Think social, not economic.

The market system is not something that exists independently of society. The market is one element of the vast and interlocking set of systems that human beings have developed to solve problems of social co-ordination and co-operation. Although we are used to thinking of ‘the economy’ as a separate entity from (say) ‘the Church’ or ‘the state’, all of these institutions impinge on each other in countless different ways. Moreover the way they impinge on each other has changed over time, and this has changed how the market system itself is thought of and (as a consequence) how the market system works.

Islands of hierarchy in a sea of markets.

Lindblom distinguishes between market systems and command systems. He also notes that a great deal of economic activity actually takes place in hierarchical command systems, rather than purely through markets. Corporations exist, and their internal operation is guided through a more-or-less centralised command and control system. Command systems and market systems are two different solutions to problems of co-ordination, and each has their own pros and cons.

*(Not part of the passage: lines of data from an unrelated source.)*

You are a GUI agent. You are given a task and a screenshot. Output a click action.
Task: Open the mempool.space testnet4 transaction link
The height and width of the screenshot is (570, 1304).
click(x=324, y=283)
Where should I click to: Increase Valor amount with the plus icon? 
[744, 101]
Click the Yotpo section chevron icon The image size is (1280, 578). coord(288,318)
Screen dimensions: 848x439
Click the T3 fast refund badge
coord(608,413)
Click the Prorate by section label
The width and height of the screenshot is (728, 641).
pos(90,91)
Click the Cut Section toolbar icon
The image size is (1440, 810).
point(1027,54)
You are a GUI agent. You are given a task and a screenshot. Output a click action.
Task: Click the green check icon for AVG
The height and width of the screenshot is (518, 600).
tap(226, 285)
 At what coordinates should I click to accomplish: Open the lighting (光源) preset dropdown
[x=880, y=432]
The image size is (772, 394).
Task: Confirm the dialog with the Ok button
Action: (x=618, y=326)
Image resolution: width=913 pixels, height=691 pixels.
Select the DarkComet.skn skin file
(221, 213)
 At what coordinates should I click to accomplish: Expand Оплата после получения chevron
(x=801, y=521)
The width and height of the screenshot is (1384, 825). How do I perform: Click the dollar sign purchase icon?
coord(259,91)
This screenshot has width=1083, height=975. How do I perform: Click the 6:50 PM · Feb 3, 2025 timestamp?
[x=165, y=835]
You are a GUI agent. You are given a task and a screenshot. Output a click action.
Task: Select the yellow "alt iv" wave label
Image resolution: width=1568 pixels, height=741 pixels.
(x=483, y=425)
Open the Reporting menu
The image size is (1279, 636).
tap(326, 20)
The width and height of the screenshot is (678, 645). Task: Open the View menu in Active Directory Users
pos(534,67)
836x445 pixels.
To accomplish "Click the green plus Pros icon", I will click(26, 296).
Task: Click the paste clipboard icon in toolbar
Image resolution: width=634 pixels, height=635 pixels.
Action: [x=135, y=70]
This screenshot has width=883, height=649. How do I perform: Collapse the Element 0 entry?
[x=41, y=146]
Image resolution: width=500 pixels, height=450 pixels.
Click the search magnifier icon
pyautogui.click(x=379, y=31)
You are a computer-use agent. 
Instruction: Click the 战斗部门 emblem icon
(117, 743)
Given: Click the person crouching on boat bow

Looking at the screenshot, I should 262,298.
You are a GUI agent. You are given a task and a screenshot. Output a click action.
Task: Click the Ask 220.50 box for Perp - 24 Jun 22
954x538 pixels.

Market outcomes are not fair

Because prior determinations (e.g. inherited property, IQ, talent) are randomly allocated, there is no inherent justice in the market system. Market outcomes are as just as the prior determinations that go into them. Because the prior determinations are random at best, or the result of a long history of coercion and violence at worst, then market outcomes are not just.

Elites and mass

Lindblom distinguishes between ‘elites’ and ‘mass’ in both the governmental and market domains. He highlights how the elites – the ruling classes – of both the public and private sector, have successfully obfuscated and manipulated the public, who are rendered ignorant by a constant barrage of advertising and propaganda.


This latter point is crucially important. I don’t know if there ever was a golden age of enlightened public discourse, but it is clear to me that the ‘mass’ of the developed world has become more inert and ignorant*** even as it has lost the ability to act as a countermanding power to the interests of elites, whether they be market or governmental. I don’t know what to do about this.



* I dislike the habit some writers have of peppering their books with Illustrative Anecdotes (Malcolm Gladwell, I’m looking at you Ketchup Boy). Examples are fine, but I’d rather have them presented within a framework of rigorous theoretical argument. Lindblom strikes exactly the right pedagogical pose, at least as far as I’m concerned, but I realise that this fairly abstract approach might not be to everyone’s taste.

** Jesus Christ that’s an ugly sentence. Writing is really difficult.

*** So this is a point that’s been on my mind for some time now. I really, really don’t want to be one of those guys that sits at his computer bewailing how ignorant and stupid everyone else is and how all the bad things in the world are because everyone else is so ignorant and stupid, not least because I recognise that I’m pretty ignorant and stupid myself. Yet here we are.